Like other wheeled wonders, I often encounter obstacles that, while not impossible to negotiate, pose a serious challenge. Past experience has taught me the value of research. But I can get a little lazy and chippy. Why should I have to call? Can’t I just figure it out? Okay. Uncle. I’ve preached the power of preparation. I often take my own advice. Expect when I don’t. I sometimes fall prey to denial when it comes to accessibility. But this event was in my general neighborhood. I was going with friends. How hard could it be?
Peter, his wife, Erika, a last-minute welcome addition, and I drive to the place and score a great parking spot. “Piece of cake,” I think. Then I balk at the wide, steep ramp going down to businesses below. Peter descends to do reconnaissance. No luck. I ask a passerby. No idea.

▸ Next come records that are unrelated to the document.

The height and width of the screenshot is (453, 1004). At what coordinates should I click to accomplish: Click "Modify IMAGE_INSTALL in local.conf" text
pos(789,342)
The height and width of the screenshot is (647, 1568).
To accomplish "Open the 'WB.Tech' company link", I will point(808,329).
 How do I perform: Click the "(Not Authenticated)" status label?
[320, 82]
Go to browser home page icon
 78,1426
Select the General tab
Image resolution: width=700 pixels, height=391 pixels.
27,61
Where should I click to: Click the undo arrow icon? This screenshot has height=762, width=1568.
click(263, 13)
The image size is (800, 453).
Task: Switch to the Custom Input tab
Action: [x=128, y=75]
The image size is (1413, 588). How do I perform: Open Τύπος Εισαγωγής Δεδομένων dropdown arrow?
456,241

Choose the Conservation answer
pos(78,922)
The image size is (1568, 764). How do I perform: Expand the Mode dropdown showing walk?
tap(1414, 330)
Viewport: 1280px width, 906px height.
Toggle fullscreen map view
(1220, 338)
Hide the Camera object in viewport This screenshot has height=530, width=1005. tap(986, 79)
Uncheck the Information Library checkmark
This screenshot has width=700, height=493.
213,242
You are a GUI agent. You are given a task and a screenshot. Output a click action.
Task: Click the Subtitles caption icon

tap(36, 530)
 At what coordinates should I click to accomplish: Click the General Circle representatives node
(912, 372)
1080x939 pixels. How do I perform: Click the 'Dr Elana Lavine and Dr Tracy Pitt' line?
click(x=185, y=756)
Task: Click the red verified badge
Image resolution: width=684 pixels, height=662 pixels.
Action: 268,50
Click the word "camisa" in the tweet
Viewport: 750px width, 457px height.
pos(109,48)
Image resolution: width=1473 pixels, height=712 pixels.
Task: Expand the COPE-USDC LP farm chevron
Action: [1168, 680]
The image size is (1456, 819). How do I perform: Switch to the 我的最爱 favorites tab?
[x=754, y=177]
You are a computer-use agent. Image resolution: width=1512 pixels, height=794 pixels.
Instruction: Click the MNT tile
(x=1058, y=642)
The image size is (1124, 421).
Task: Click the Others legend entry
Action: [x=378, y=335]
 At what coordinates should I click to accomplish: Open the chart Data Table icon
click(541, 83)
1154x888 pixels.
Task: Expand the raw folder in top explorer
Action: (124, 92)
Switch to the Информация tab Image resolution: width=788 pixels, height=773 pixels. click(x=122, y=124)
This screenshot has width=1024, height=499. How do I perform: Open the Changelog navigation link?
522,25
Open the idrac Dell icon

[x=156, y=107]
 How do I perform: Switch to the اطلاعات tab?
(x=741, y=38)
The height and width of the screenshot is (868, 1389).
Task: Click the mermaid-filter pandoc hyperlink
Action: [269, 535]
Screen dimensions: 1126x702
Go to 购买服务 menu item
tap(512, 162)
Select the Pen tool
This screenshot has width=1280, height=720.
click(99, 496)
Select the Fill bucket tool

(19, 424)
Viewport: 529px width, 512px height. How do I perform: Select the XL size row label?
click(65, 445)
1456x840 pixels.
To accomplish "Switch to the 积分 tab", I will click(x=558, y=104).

Peter descends again and returns with bad news. “There’s no way around steps.” We spot a security guard who confirms Peter’s findings. Onward with resolve. I see the step. My nemesis. It is a substantial step: at least 8 inches high with no railing. I wheel to the edge, lock my brakes, heave myself up and grab the fire escape above. Peter brings the chair up. I shuffle forward and then plop back into it.
We enter the room. The chairs form a semi-circle, one that shuts me out. No designated seating for people with disabilities. I turn to Erika, “You can see how I feel unwelcome.” She nods. I find a place in the front where we could all sit. “This better be good,” I mutter.
It was good. Articulate guest speakers share practical experience born of deep work connecting non-profits to mainstream media. We break into groups to work through a scenario: ours focuses on my idea, increasing access to restaurants for dads with disabilities. We discuss media outlets to target, agree on a hash tag for Twitter, and create a plan I could use for Father’s Day 2014. In ten minutes, this exercise validates my ideas about access and the leadership role I can play.
I’ve learned to steel myself for awkward entrances, but imagine my desire to bolt. As I clung to that fire escape, I thought, “This sucks. But it might not all suck.” That’s about as optimistic as I could get at the time. And I was right. I don’t have the luxury of breaking the world into all-or-nothing categories. None of us does. Between a tough entrance and a frustrating exit, there just might be something you really need smack dab in the middle. I know I did. Push to get to it.